• _Provided passage_
Demands for digital transformation have rippled across every industry — even more acutely in the wake of the pandemic. But for the energy sector, it’s proven trickier. When it comes to updating protocols, the global challenges and volatility endemic in the energy sector often leads to inertia.

The elusive and seemingly intangible benefits of digitization have mostly gone unrealized in the energy sector. It’s a huge missed opportunity. Digital transformation can help facilities with automated processes, enhance safety measures with digital monitoring, forecast market conditions, and trim costs with efficiencies at scale. For example, solar companies rely on notarizations for certain documents and permits. A traditionally in-person and manual process now has a digital replacement with online notarization, which saves companies (and their customers) time and money.

With a long-term view and a well thought out plan, the promise of digital can go from hype to pipe.

The need for digital transformation in the energy sector

The disruption of COVID-19 made two things very clear for energy and solar companies: first, it underscored that survival means leveling up on business agility; and second — in a serendipitous twist of fate — it lowered barriers to entry for digital transformation. When the world abandoned business as usual, excuses flew out the window. The rapid shift to remote work and digital ways of doing business proved that the status quo isn’t sacrosanct. 

Oil and gas operations face price volatility. Utilities grapple with complex grids and high consumer expectations. Renewables developers are bracing for heightened competition.

It will be impossible to manage these problems without the power of digital. With climate change, complexity, competition, and less predictability, the energy sector needs to break out of its current state. Digital innovation can employ predictive analytics to anticipate changing demographic demands, delivers reliable data for decisions at scale, and can automate otherwise manual processes to respond to a world in flux.

Challenges the energy sector may have with digital transformation

Energy is a complex business with global stakeholders. Companies must mitigate health and safety risks for workers and the environment, comply with international law, and manage the flow of global operations. Unlike other sectors (such as tech) energy companies don’t innovate just for innovation’s sake. Once upon a time at Facebook, Mark Zuckerberg’s philosophy was to “move fast and break things.” It’s hard to imagine a worse motto for energy companies.

• _Complete the following_
1. In the passage on digital transformation in the energy sector, turn the paragraph beginning "The elusive and seemingly intangible benefits" into a short bulleted list that keeps its main facts.
2. Proceed with the passage on digital transformation in the energy sector, writing on from its final sentence.
The items after this are not needed for anything here.

Entries drawn from a collection:
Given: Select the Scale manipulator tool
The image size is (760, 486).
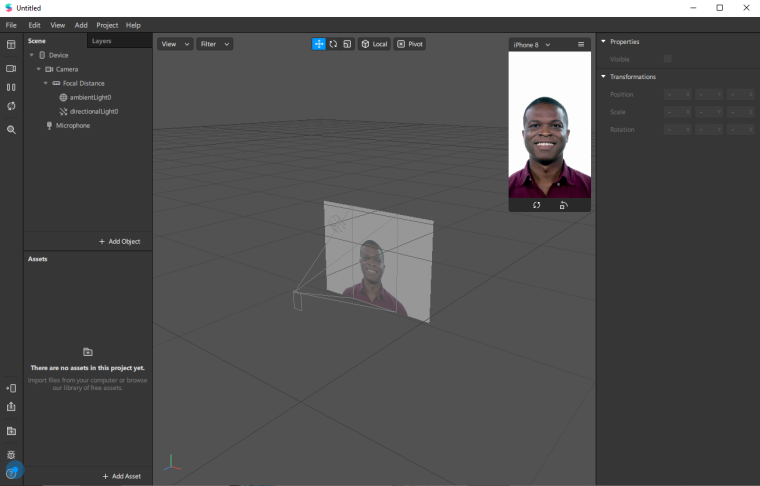Looking at the screenshot, I should click(347, 44).
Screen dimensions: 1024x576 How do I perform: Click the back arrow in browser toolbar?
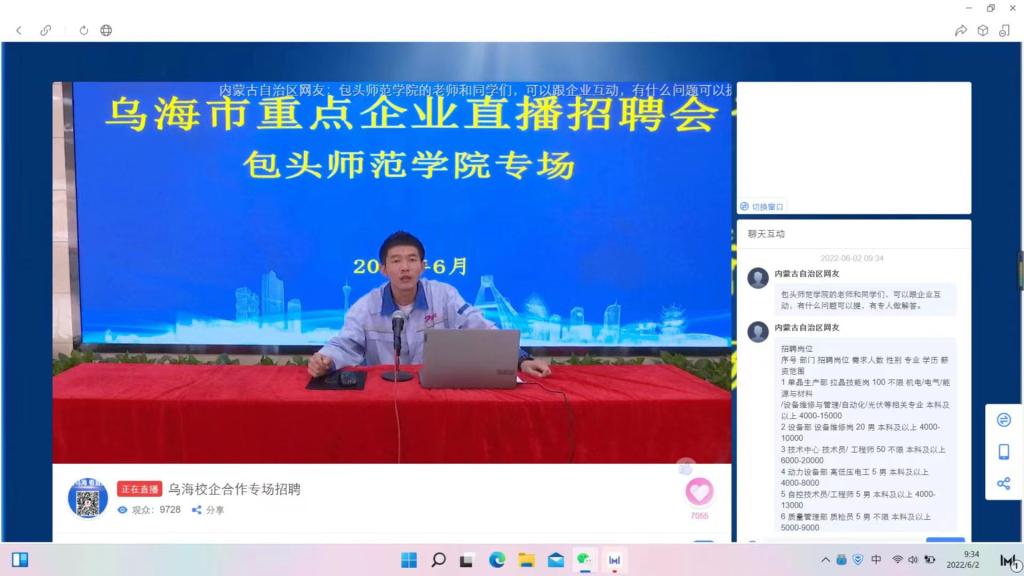(x=18, y=30)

• _Replies_
1.
- The benefits of digitization have mostly gone unrealized in the energy sector, which is a huge missed opportunity.
- Digital transformation can automate processes at facilities, improve safety through digital monitoring, forecast market conditions, and cut costs through efficiencies at scale.
- For example, solar companies need notarizations for some documents and permits. Online notarization now replaces this in-person, manual process and saves companies and their customers time and money.

2.
Energy companies sometimes overuse being different as a crutch to explain why innovations from other industries cannot apply to them. It’s true that the business of energy is not a non-physical entity like technology or financial services. (The laws of physics literally apply here.) But the sector should not let perfection be the enemy of the good. According to a McKinsey report, energy companies that apply digitization successfully have seen 2-10 percent improvements in production and 10-30 percent improvements in cost. It’s hard to understate the value these efficiencies could deliver at scale.

Perhaps the biggest challenge to digitization is culture. This business is an engineer-driven culture. Former engineers dominate leadership at oil and gas companies. Many executives have been at their company for 30 years, gradually climbing up on the basis of discipline, caution, and attention to detail in a high-risk business. In other words: you don’t rise the ranks of the energy business because you broke the mold. You rise because you kept it together. An engineering mindset is built for surviving business cycles, not for driving change. Engineers love large projects, finding the perfect solution from the get-go, drafting plans with military precision, and obsessing over process.

These behavioral hallmarks do not leave much room for fast judgment and flexible maneuvering. Breaking inertia means breaking with tradition.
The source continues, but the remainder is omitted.